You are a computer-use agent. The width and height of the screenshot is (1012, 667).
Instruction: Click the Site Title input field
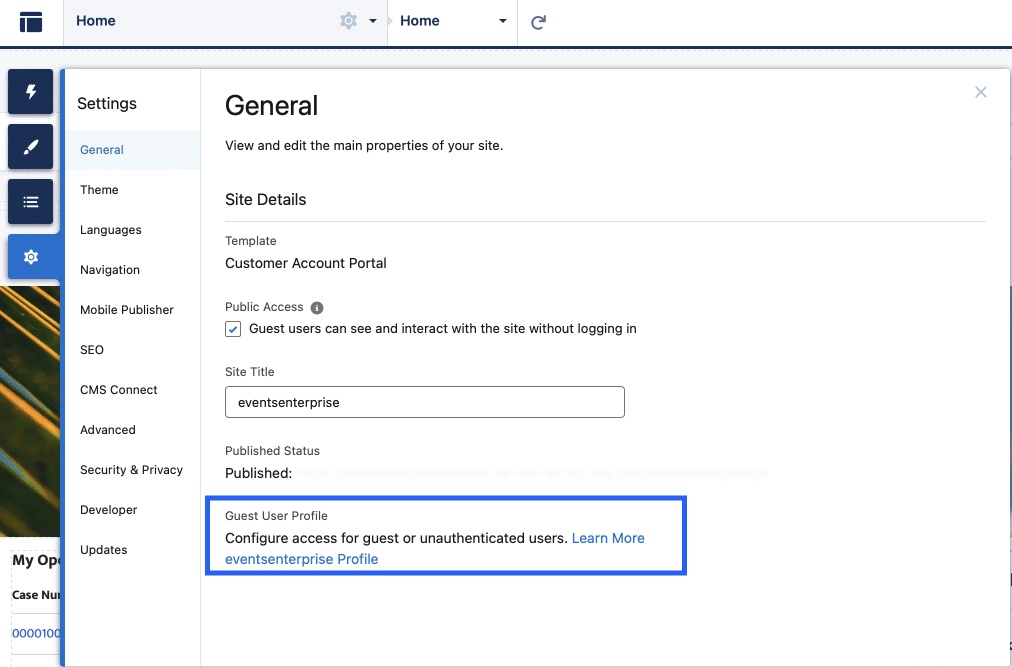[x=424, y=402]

⁂

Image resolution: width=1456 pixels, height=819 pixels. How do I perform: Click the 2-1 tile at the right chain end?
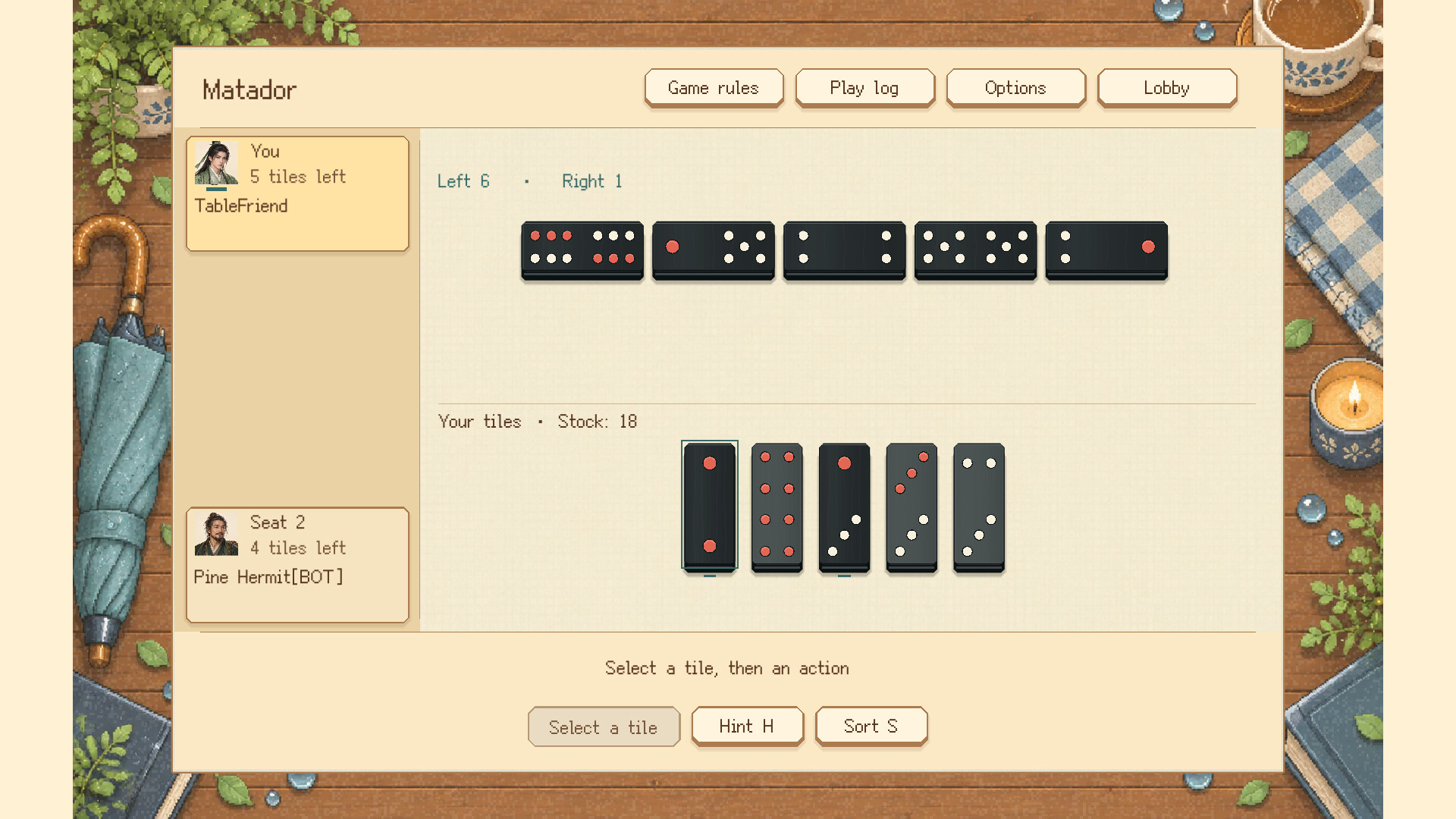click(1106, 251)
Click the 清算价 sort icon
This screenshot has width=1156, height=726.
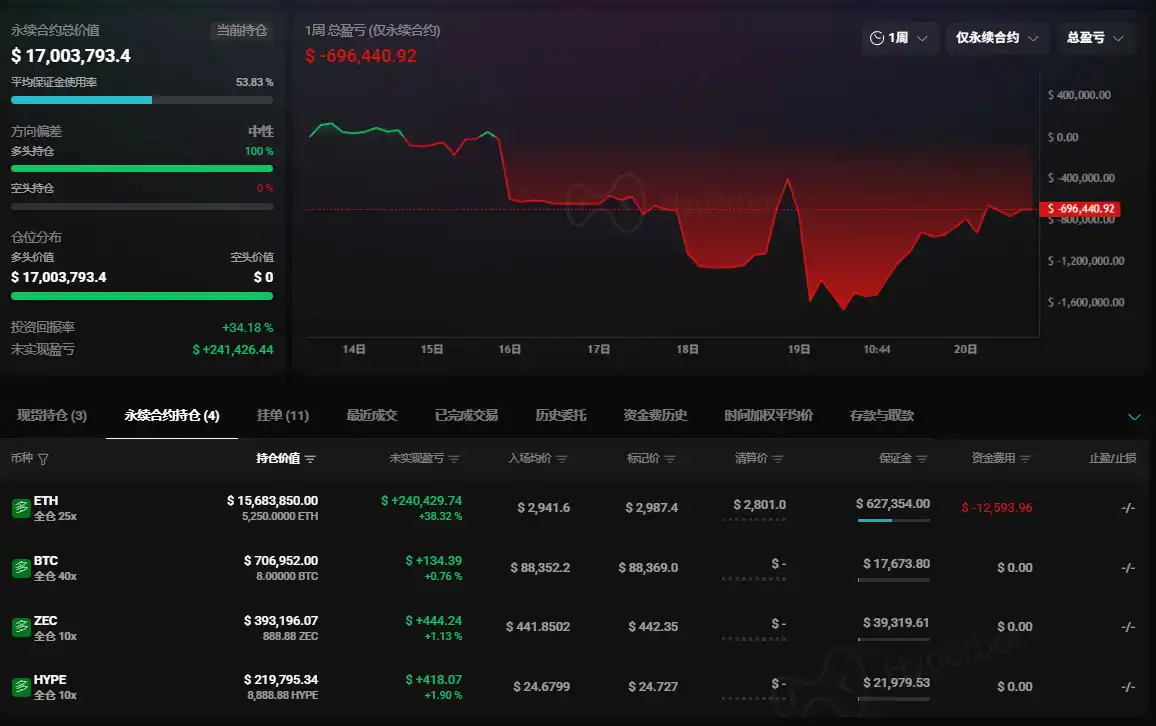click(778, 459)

⁂

*Short task*. Count the lines in the material above that contain the string "height", matching case exactly, and give only the number.

*The response*. 3